I have never done a short sale. My understanding is that you effectively borrow shares of a stock to sell today, with the expectation that the price will drop. When it does, you buy some to return to where you borrowed it from. This allows you to realize a gain from the price drop, while the party you borrowed from suffers an unrealized loss.
Where do you borrow it from?
You borrow it from your brokerage firm.
When most people buy stock, they don’t actually take possession of the stock, they leave it with the broker. If they have purchased those stocks on margin, the broker has the right to lend those shares out (this is part of the agreement you made to be able to buy on margin). Those are the shares that the short seller borrows. If the original buyer decides to sell his shares and the broker cannot locate other shares to take their place, the broker can force you to liquidate your short position. Furthermore, if the shares you borrowed continue to rise in price, the broker can demand that you deposit more funds to cover the difference (similar to a margin call).

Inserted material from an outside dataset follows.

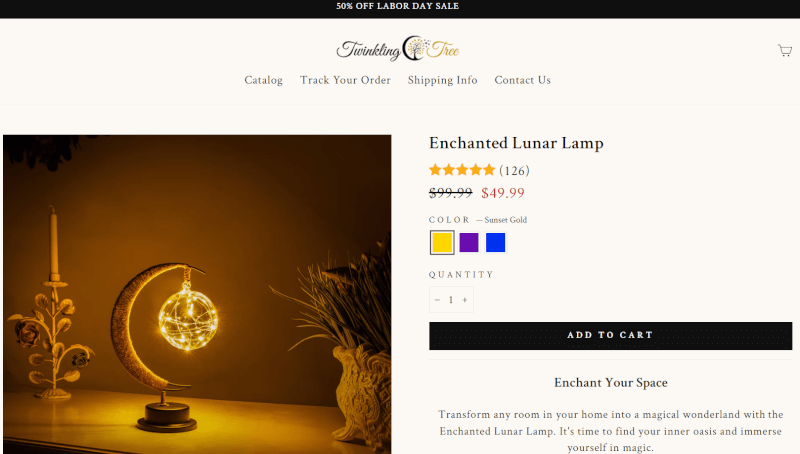Click the Twinkling Tree logo
Screen dimensions: 800x454
click(x=397, y=49)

It should also be noted that the short seller is paying interest in return for borrowing the shares, so it’s not like he can keep them forever for free. I am not really sure who gets the interest, but I think it is the broker, not the owner of the stocks.
There are other variations on this theme, like “naked” short selling, but I don’t really understand that.

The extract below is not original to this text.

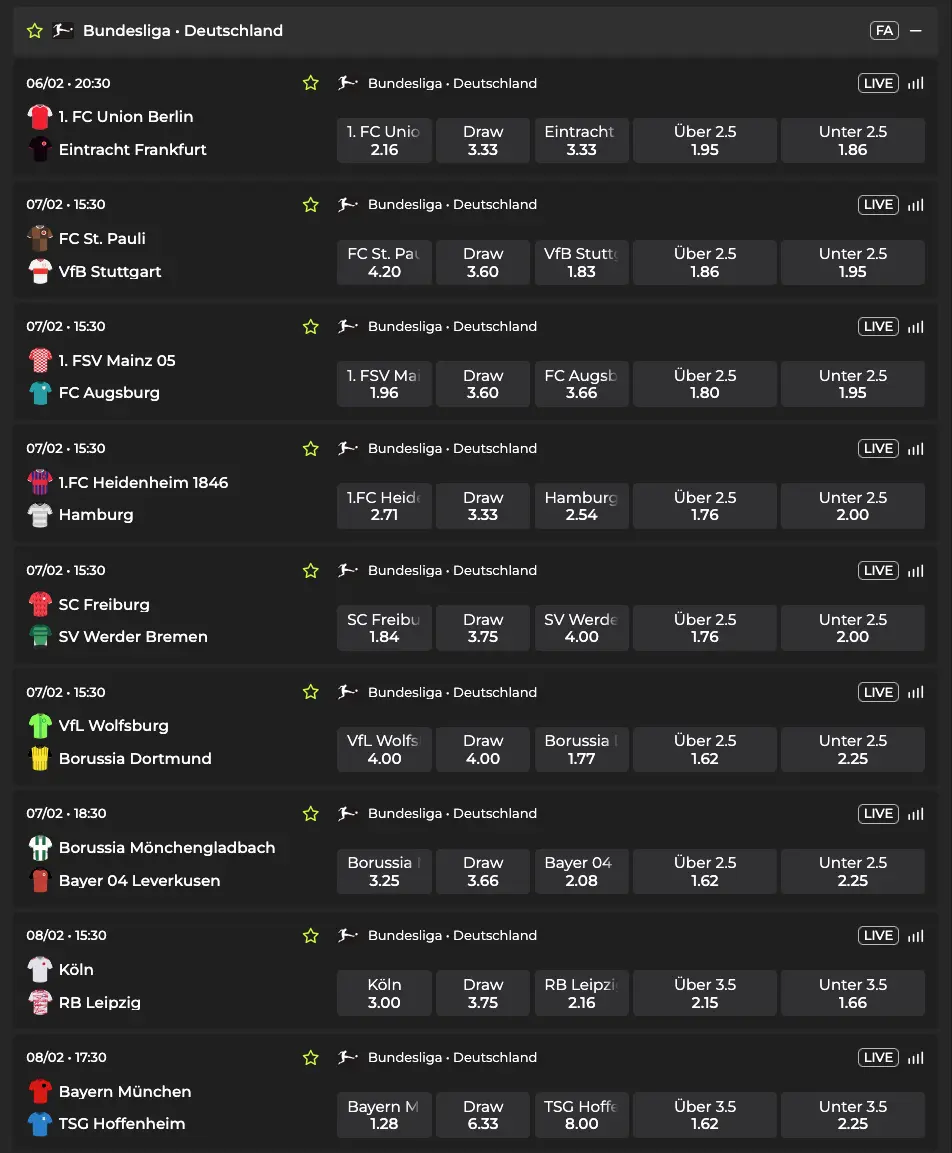Click the Bundesliga icon on the Freiburg match row

point(347,570)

Well, I probably don’t understand it any better than you do but in that case you are selling stock that you didn’t even borrow. You are selling stock you don’t have at all. What I don’t understand is why anybody would buy stock from you if you can’t deliver it at the time of sale.
Take a look at this article about Naked Short Selling
http://www.bloggingstocks.com/2009/04/08/sec-stop-naked-short-selling/
It basically means that you can :
Short selling by itself is not wrong nor is it illegal. What is wrong is naked short selling. SEC regulation SHO permits naked short selling. Short sellers were supposed to first borrow the stock, usually from a brokerage house before selling it so they would have something to sell. They would then buy it back (hopefully at a lower price) and give that stock back to the lender. That has been the rule as long as we have had short sales. However the SEC enacted regulation SHO the permits naked short selling. Naked short selling is where you just sell the stock without first borrowing it from a lender. This is called a “fail to deliver” trade. The downfall of Lehman Brother was caused in part by the excessive naked short selling of an astounding 38 million shares and the SEC has done nothing to bring the naked short sellers to justice. Now you know damn well that a short seller knows if he/she has first borrowed the stock before making the short sale. If not they shouldn’t be trading.
Now isn’t that nice…only on Wall Street.
This gives me a great idea, a friend has some swamp property in Leavittsburg, Ohio by the river. I could sell it as prime beach property cause of all the sand around it. Make a BIG buck from selling it, then when the buyer realizes its just a swamp, buy it back for pennies on the dollar that they paid me for it. My friend will never know cause he still owns it. An I still made a killing on it and never actually owned it. If any legal issues come up, I’ll just explain that on Wall St. its done every day and its perfectily legal. If its good enough for the SEC on Wall St. and our federal gov’t is ok with it, then it should be ok for everybody. Then everybody thought Madoff was the biggest crook on Wall St., there’s thousands of them.